What is the Orlando Manufactured Gasification Plant site?
The Orlando Manufactured Gasification Plant Site operated from about 1887 to 1960 and was located on the north and south sides of the 400-600 blocks of West Robinson Street (near Terry and Chatham Avenues). The plant was demolished in the early 1960s.
Manufactured gasification plants (MGPs) were common throughout the United States from the 1800s through the 1960s and produced gas for use in businesses and homes.
In Florida, MGP sites were very common and, in addition to Orlando, were located in Jacksonville, Palatka, Daytona Beach, Deland, Sanford, Bradenton, Winter Haven, Clearwater, St. Petersburg, Tampa, Ft. Lauderdale, West Palm Beach, Key West, Ft. Myers, St. Augustine, Ocala, Gainesville, Tallahassee and Miami.
How was the site contaminated?
Manufactured gas plants were considered state-of-the-art in their day, but they operated without the benefit of today’s understanding of environmental contaminants or environmental rules and regulations. As a result, both during operation and when the plants were shut down, materials were discarded and left behind in ways that would not meet today’s environmental standards.
While in operation, the MGP plant would heat coal to produce gas for cooking, lighting, heating and industrial purposes. This process created a number of byproducts and waste material that was released into the soil and upper aquifer groundwater.
What is the City’s involvement with the site?
The City of Orlando is a part of a group involved in the cleanup. Other parties in the group are Atlanta Gas Light Company, Duke Energy Florida, LLC, Peoples Gas System (a division of Tampa Electric Company), and Continental Holdings, Inc. The group is referred to as the Orlando MGP Group.
From 1989 to 2012, the U.S. Environmental Protection Agency (EPA), Florida Department of Environmental Protection (FDEP) and the Orlando MGP Group have conducted environmental investigations at the site. During these investigations, soil and upper aquifer groundwater contamination around the site were identified.
What is the risk from the contamination?
People living and working near the site are not at risk from the site contamination.
No contaminants from the site have been found in the municipal water supply. Drinking water for residents and businesses comes from municipal wells, which are located in a different area and at a significantly greater depth. The public water utility, OUC, continuously samples the quality of the public drinking water.
Through ongoing site investigations and groundwater monitoring, EPA, FDEP and the Orlando MGP Group continue to work to protect the public and the environment from the site contamination.
How will the site be cleaned up?
The cleanup project is being managed by the Orlando MGP Group under the direction and guidance of the EPA and FDEP.

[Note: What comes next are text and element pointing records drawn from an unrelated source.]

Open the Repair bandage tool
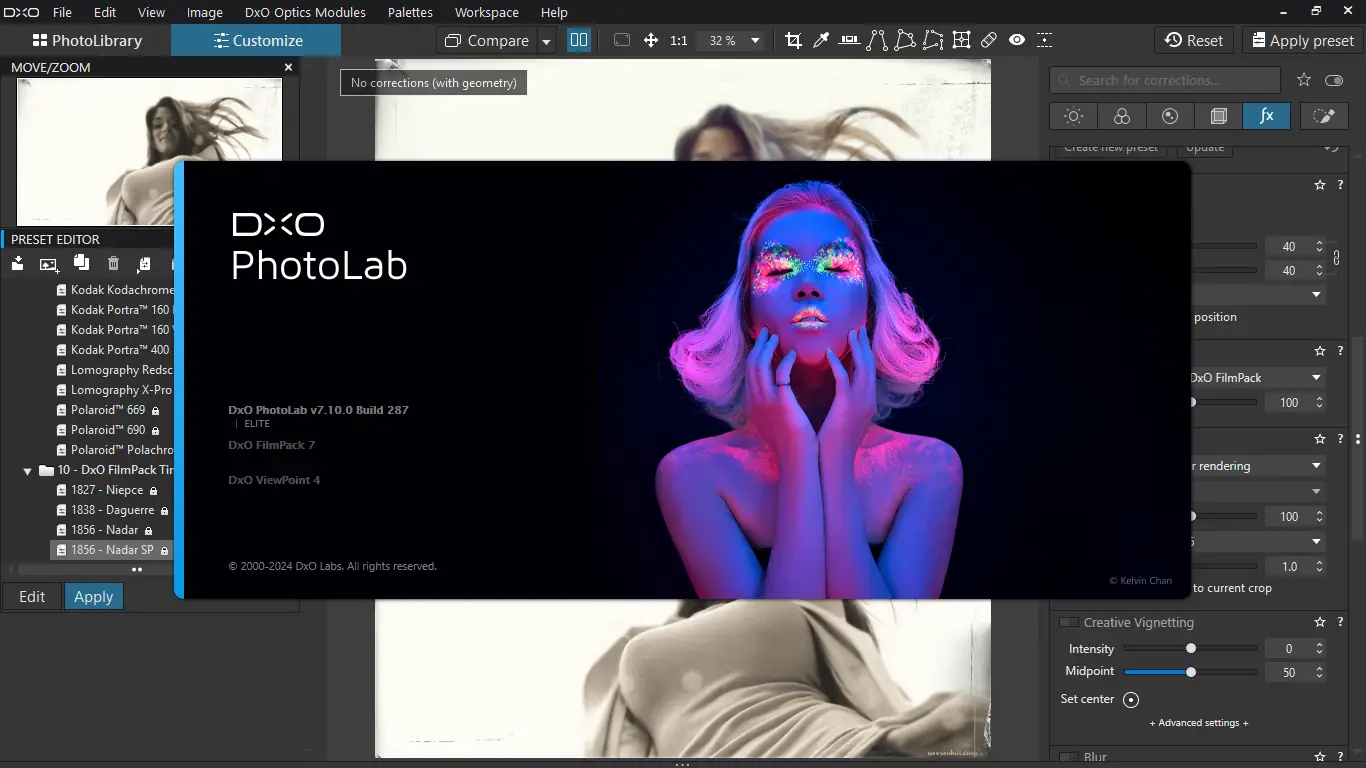 [x=989, y=41]
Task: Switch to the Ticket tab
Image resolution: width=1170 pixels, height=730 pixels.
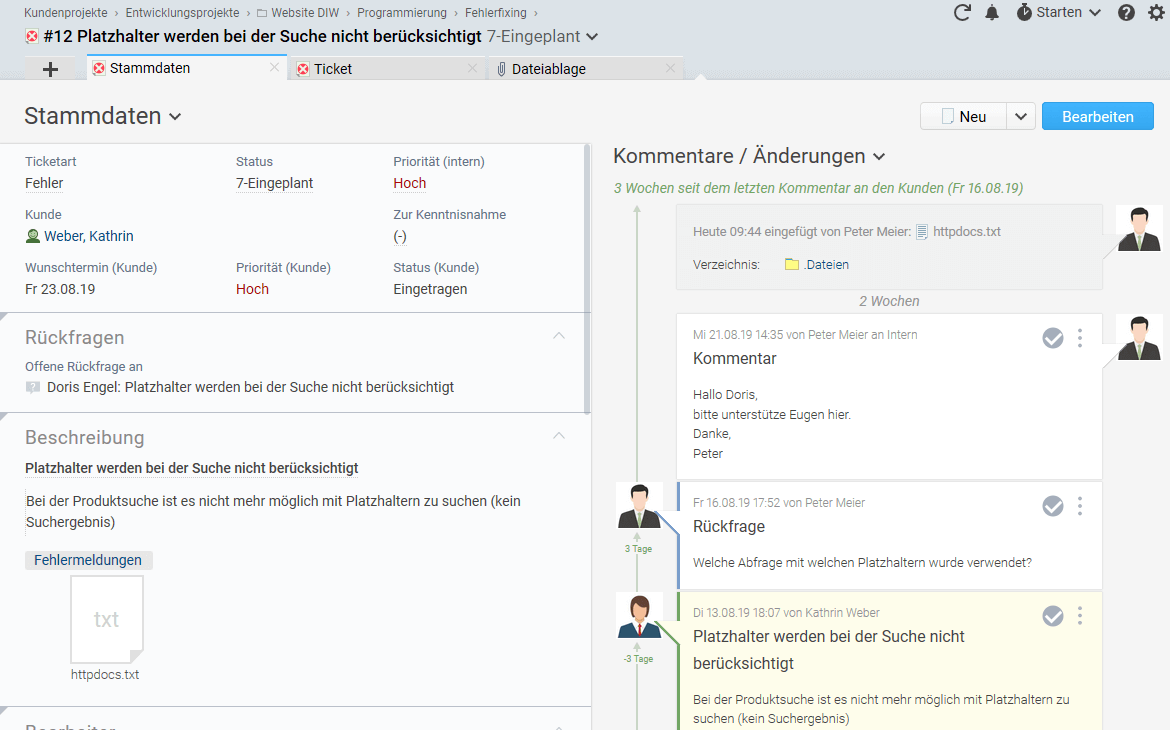Action: (x=333, y=69)
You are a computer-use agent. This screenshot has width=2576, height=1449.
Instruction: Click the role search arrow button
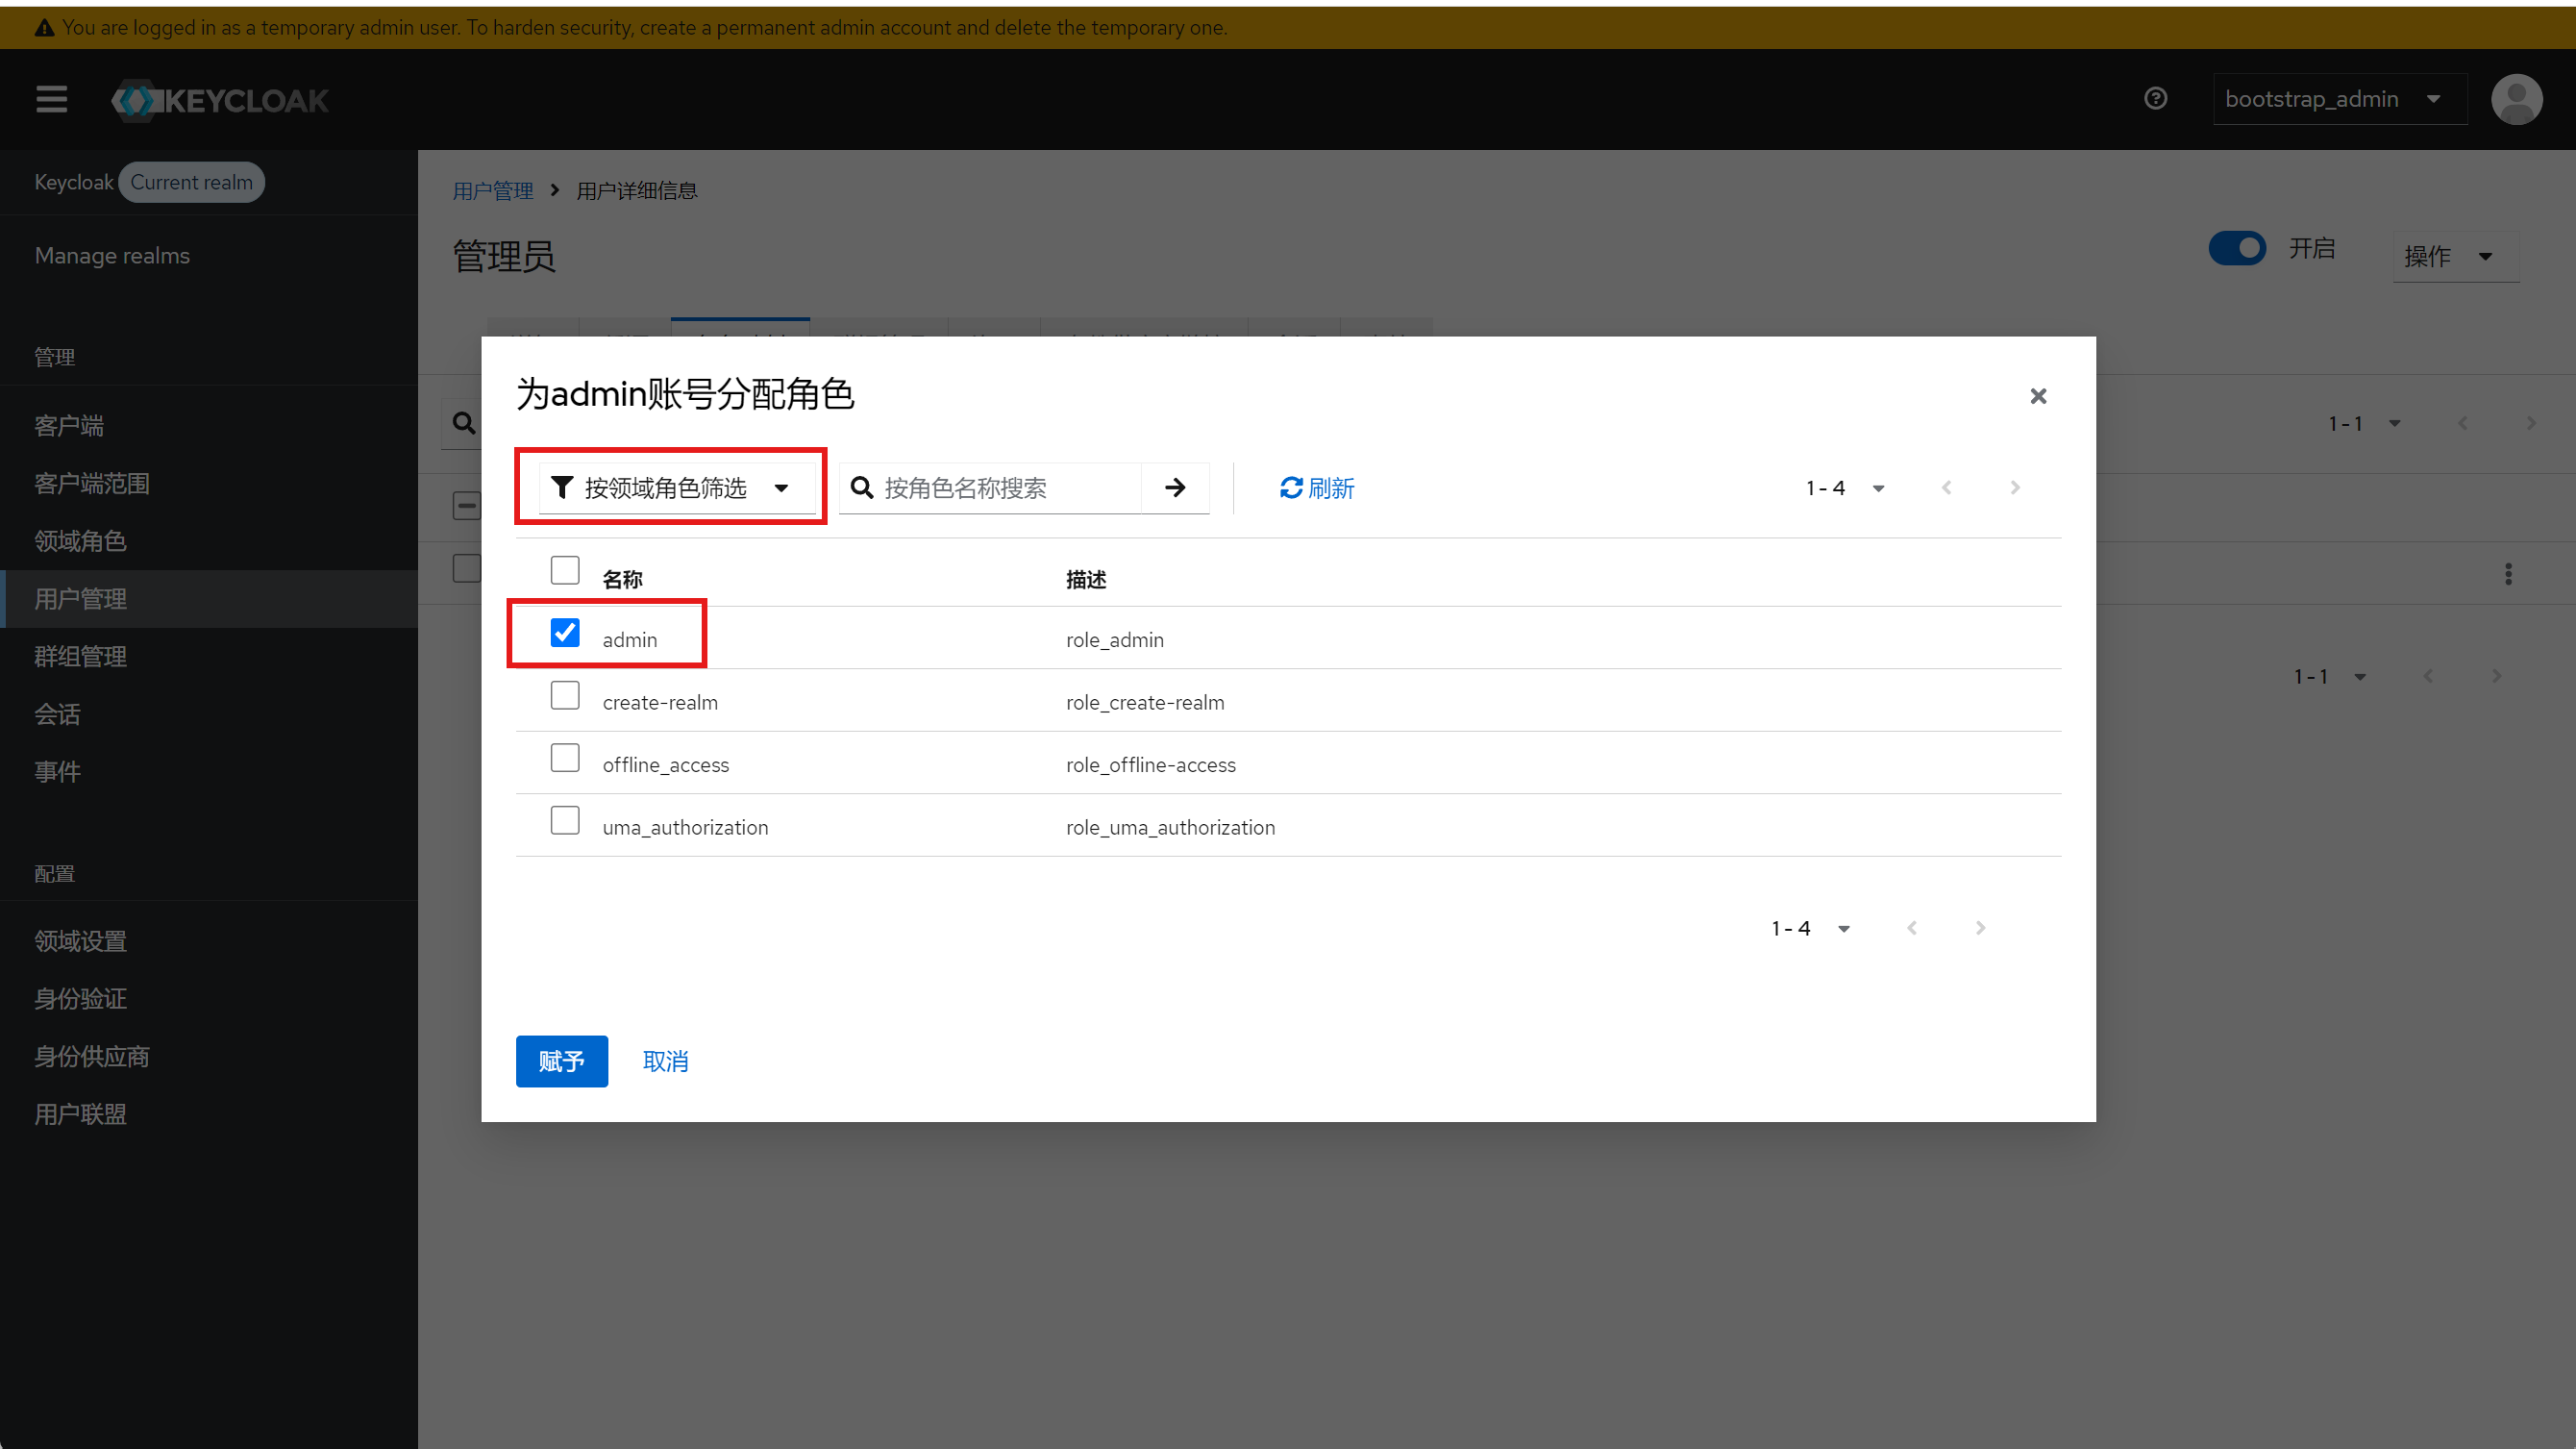click(x=1175, y=488)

The initial phase of the cleanup will remove near-surface contaminated soil on the site and replace it with clean dirt, concrete cover, or both.
What impact will the cleanup have on local neighborhoods?

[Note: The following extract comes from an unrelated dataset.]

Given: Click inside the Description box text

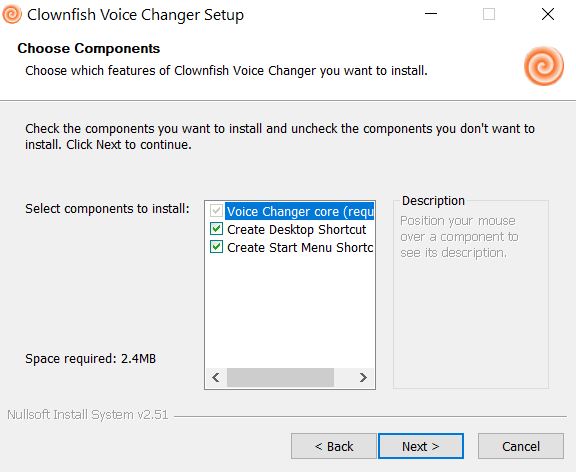Looking at the screenshot, I should [x=459, y=237].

Robinson Street will be open throughout the initial cleanup phase, but some sidewalks and parking lanes will be closed or relocated for several weeks during this period.

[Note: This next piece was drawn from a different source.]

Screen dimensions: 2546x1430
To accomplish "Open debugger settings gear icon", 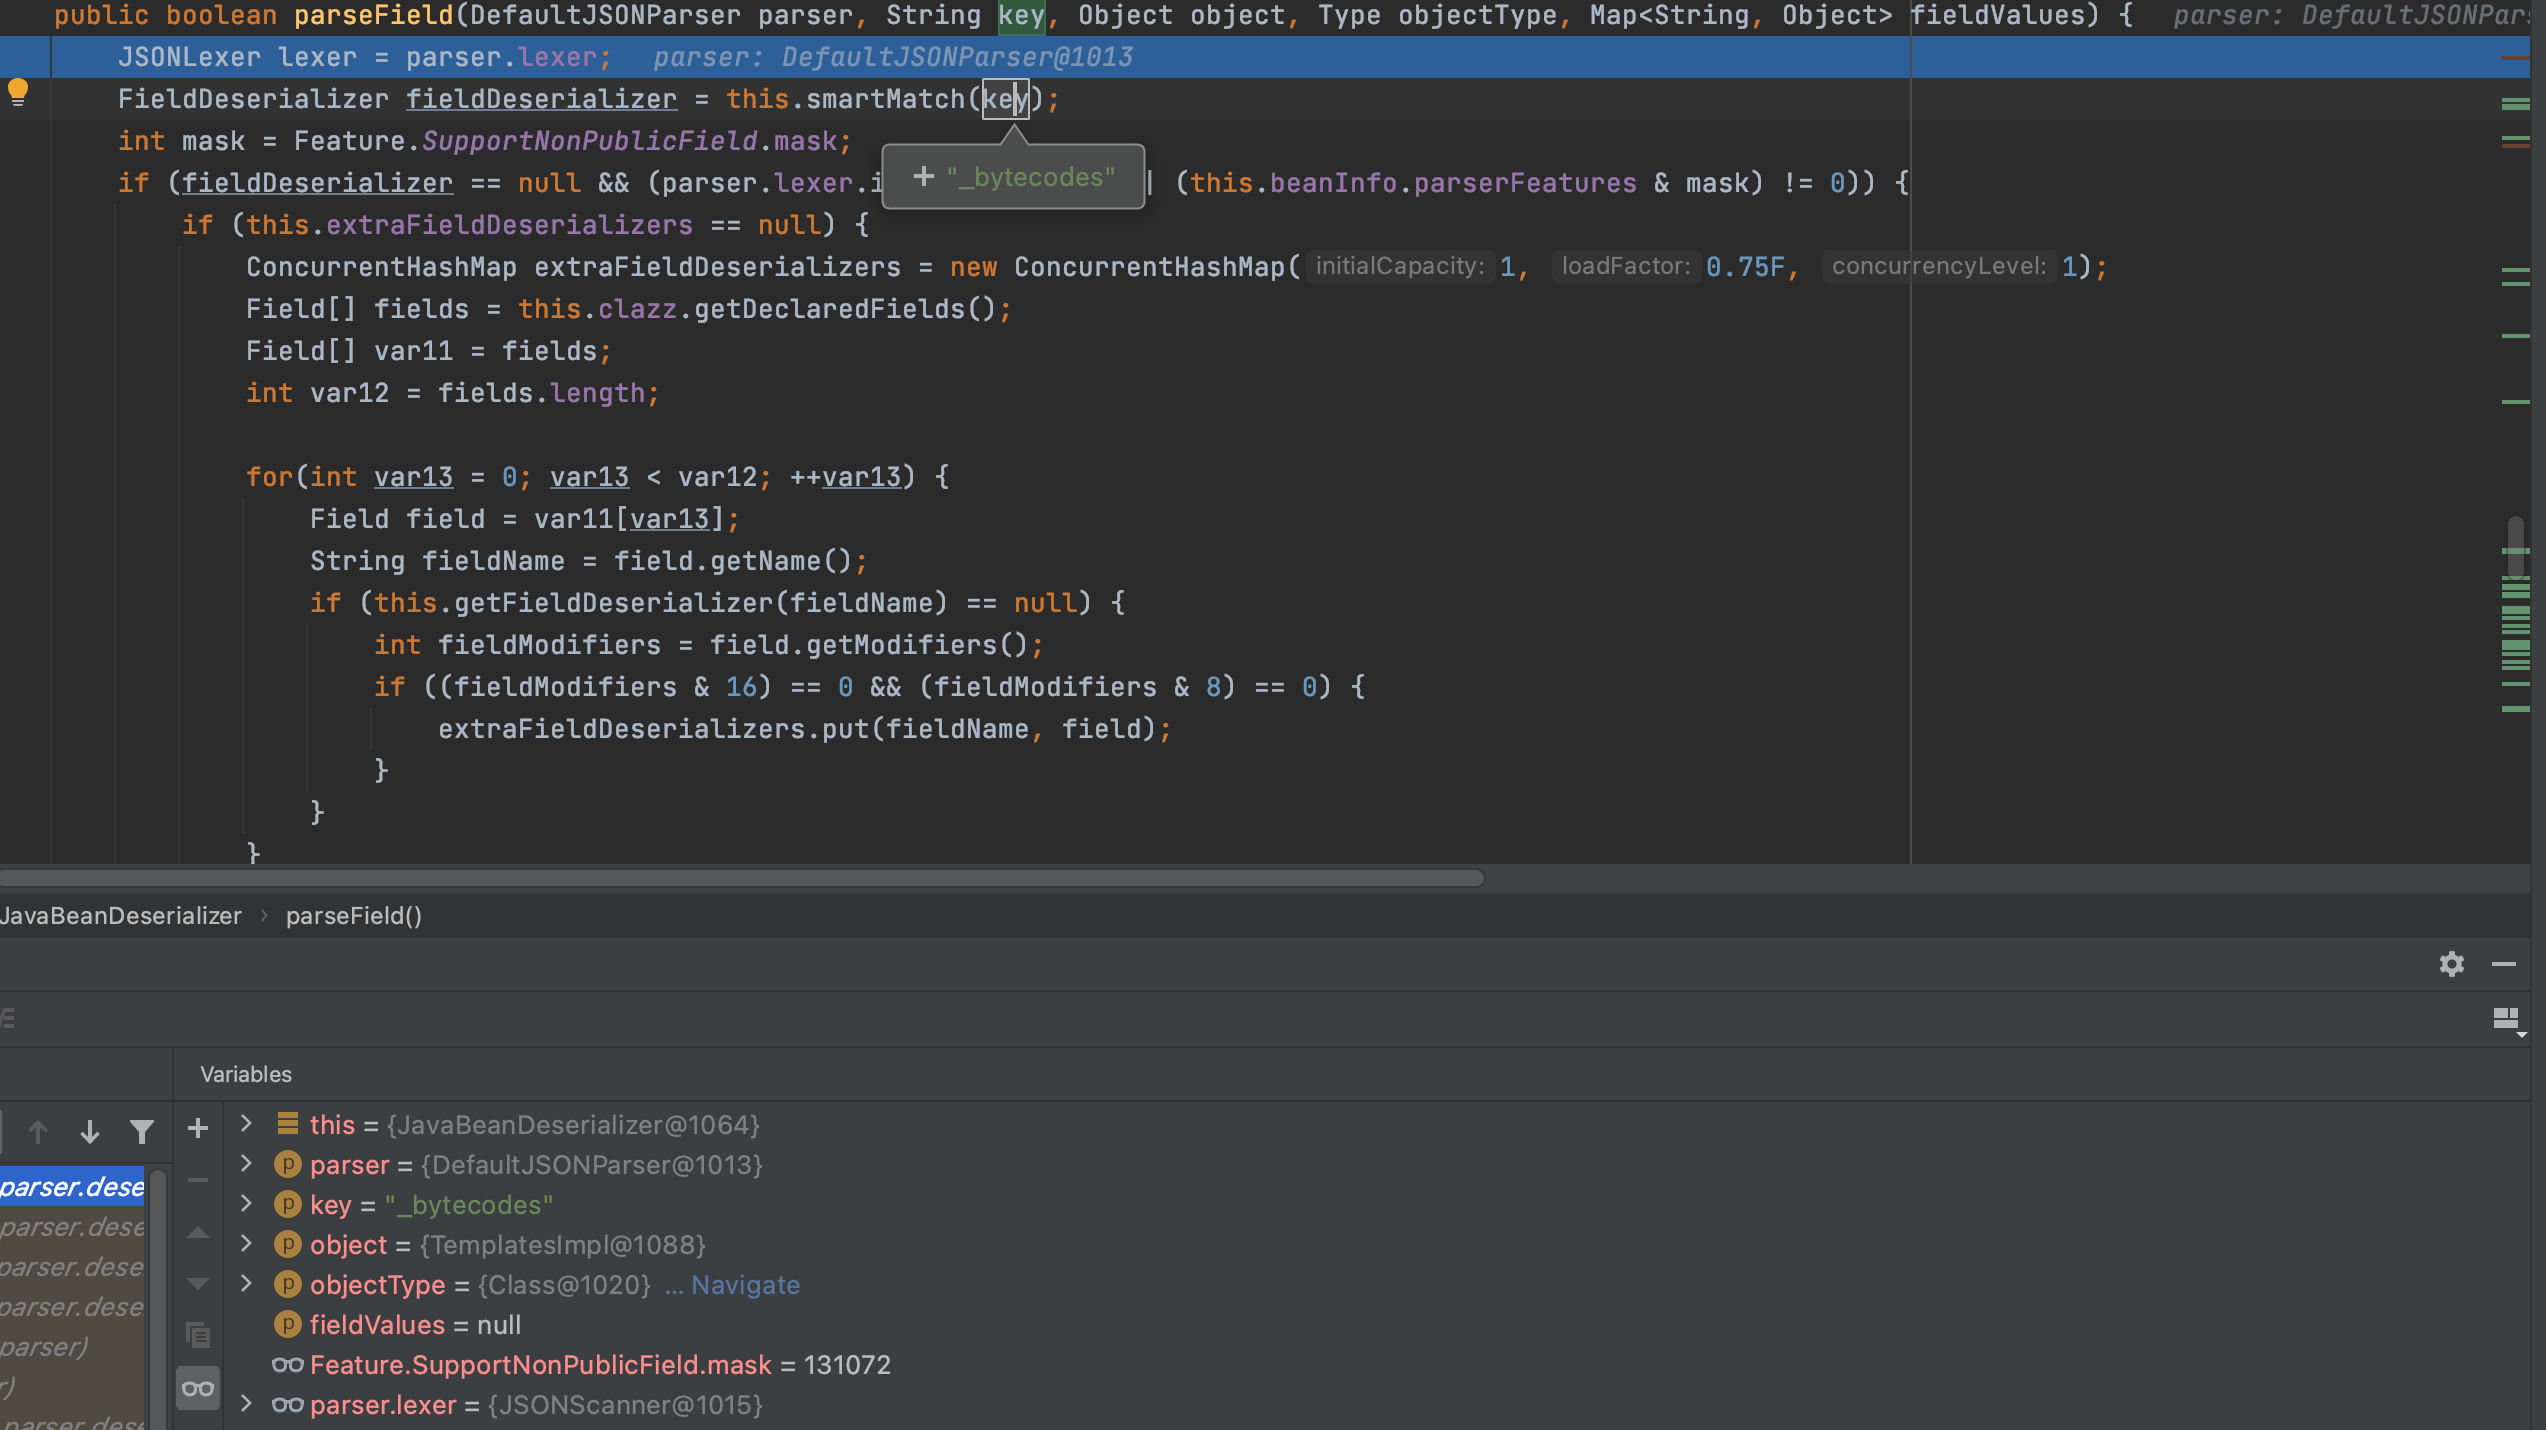I will pyautogui.click(x=2451, y=964).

Work will for the most part take place during the day, avoiding nights and weekends, and contractors will be required to follow odor and dust control procedures to minimize any impact on surrounding neighborhoods.
Air quality and odors will be monitored to maintain safety standards during work.
When will the cleanup start?
The initial phase of the cleanup is expected to start in mid-March 2018 and last for about three months.
What is the next phase of the cleanup?
Design work and site investigation and testing is ongoing for other portions of the cleanup. The next phase of the cleanup is estimated to be performed in 2019.
The next phases will involve further soil remediation and address the contamination in the upper aquifer groundwater.
Additional public meetings and/or communication will be held prior to performing the other phases of the cleanup.